In his native Italy, garden designer Luciano Giubbilei has created a verdant oasis that grows under the Tuscan sun.

Text by Marella Caracciolo Chia, Photography by Andrew Montgomery - Vogue USA April 2018


Marella Caracciolo Chia

Aprile 2018

In his native Italy, garden designer Luciano Giubbilei has created a verdant oasis that grows under the Tuscan sun.

1. Quince ripen along the slope toward the swimming pool. 2. Giubbilei, who has won three gold medals and Best in Show at the Chelsea Flower Show, enjoys the panoramic Tuscan views.

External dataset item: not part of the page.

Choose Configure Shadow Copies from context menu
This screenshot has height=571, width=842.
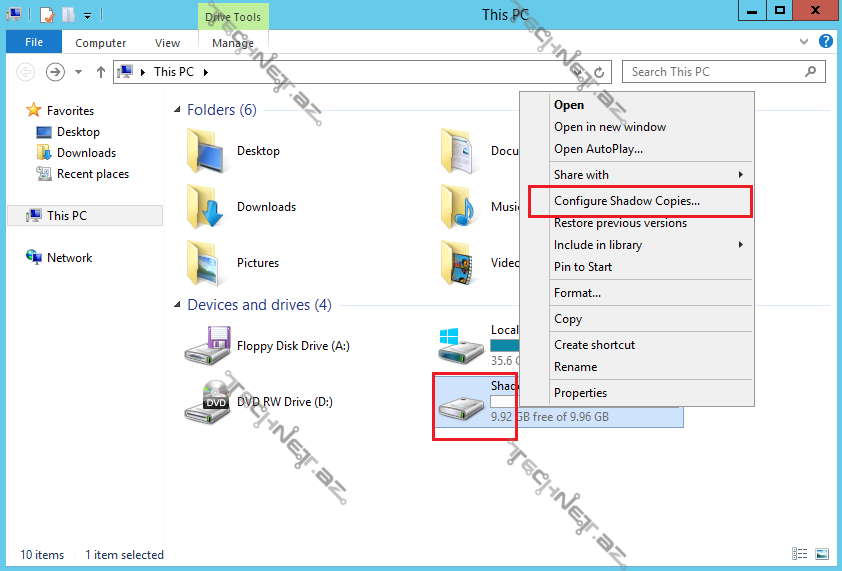coord(627,201)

As a teenager, Luciano Giubbilei worked after school as a delivery boy for a florist in his native city of Siena, Italy. He also baked bread at a local bakery, repaired the city’s rooftops, and, as soon as he got his driver’s permit, worked as a truck driver zooming all over Tuscany, his camera always at hand to record what caught his eye: the winding roads flanked by cypress trees, the lunar hills of the Crete Senesi, the wild vegetation along the autoroutes. Fast-forward three decades and Giubbilei, now 46, is an acclaimed garden designer based in London with projects that have sprung up all over England, Europe, the U.S., and Morocco. Nothing has seemed out of his reach except, ironically, being hired to design a garden in his own country, Italy. Then, three years ago, that elusive dream finally materialized.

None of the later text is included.